Re-engineering Bacterial Defense Systems

The Nobel Prize-winning technology CRISPR-Cas9 is one of multiple biotech breakthroughs in gene editing based on re-engineered bacterial immune system enzymes. However, new genome engineering tools could still be hidden in the haystack of unexplored microbial defense mechanisms. This July, the Institute of Science and Technology Austria (ISTA) welcomed Assistant Professor Jack Bravo who seeks to shape the future of biotech advancements. His work could find applications in re-sensitizing superbugs to antimicrobial therapy.

You started your PhD in 2015, shortly after the development of CRISPR-Cas9 as an unprecedented genome-editing tool. This technology made it possible to cut and insert specific genes in living cells. Did that motivate you to join this field?

I was indeed aware of the exciting developments with CRISPR-Cas9, but I only started working on this topic and how to optimize microbial defense mechanisms after I defended my PhD in 2019. Until then, I studied virus assemblies using structural biology and biophysics techniques. I took the lockdowns during the COVID-19 pandemic as a chance to dive into the overwhelming literature on CRISPR-Cas9 and do lots of background reading. I also wanted to specialize in cryo-electron microscopy, a fast-advancing molecular imaging technique. With cryo-EM, biological samples can be observed in their natural state and at near-atomic scales. This has led me to join David Taylor’s lab as a postdoc at The University of Texas at Austin. This career opportunity allowed me to tackle both subjects at once, bacterial immune systems and cryo-EM.

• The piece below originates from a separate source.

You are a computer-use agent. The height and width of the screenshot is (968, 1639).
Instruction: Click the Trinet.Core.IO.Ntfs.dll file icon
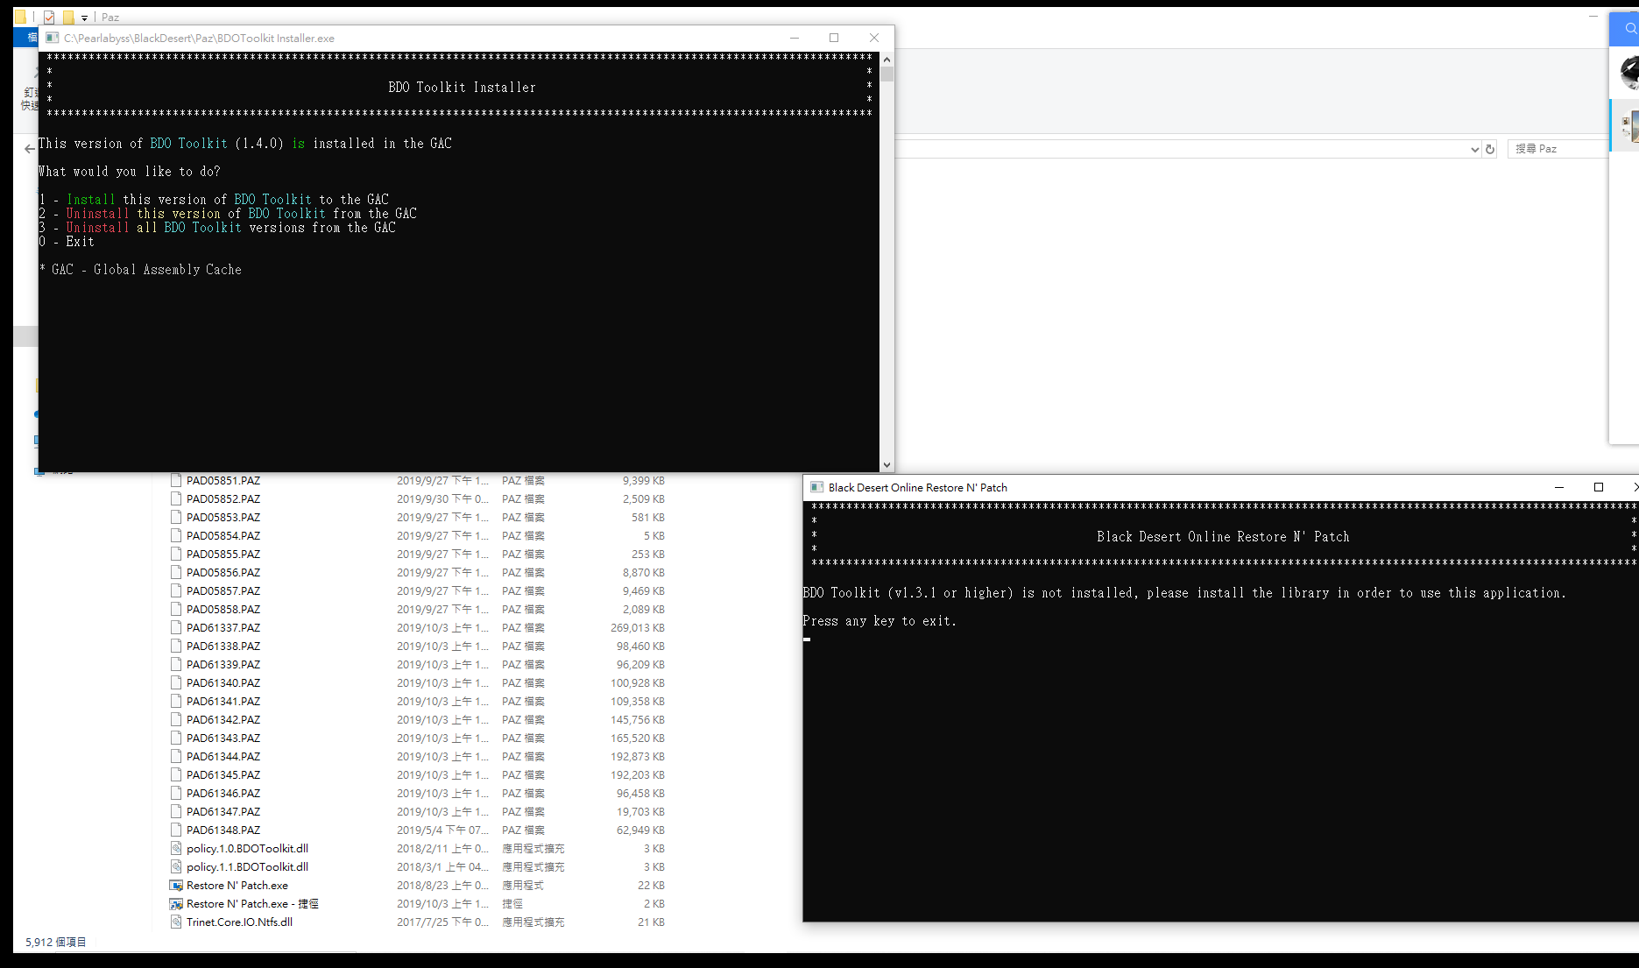coord(176,922)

Having yourself patented three re-engineered and optimized CRISPR-Cas9-related enzymes, how do you envision the next biotech breakthrough in genome engineering?

Over 150 bacterial immune systems have been described in the last six years and there is still much untapped potential in this area. We are starting to grasp that bacteria have a plethora of enigmatic defense mechanisms that require exquisite specificity. These defense mechanisms are fantastic tools in molecular biology and I am really keen on exploring diverse systems, dissecting how they work, and figuring out how to optimize them for genome editing purposes.

If you were a bacterium, what would your ideal immune defense system look like?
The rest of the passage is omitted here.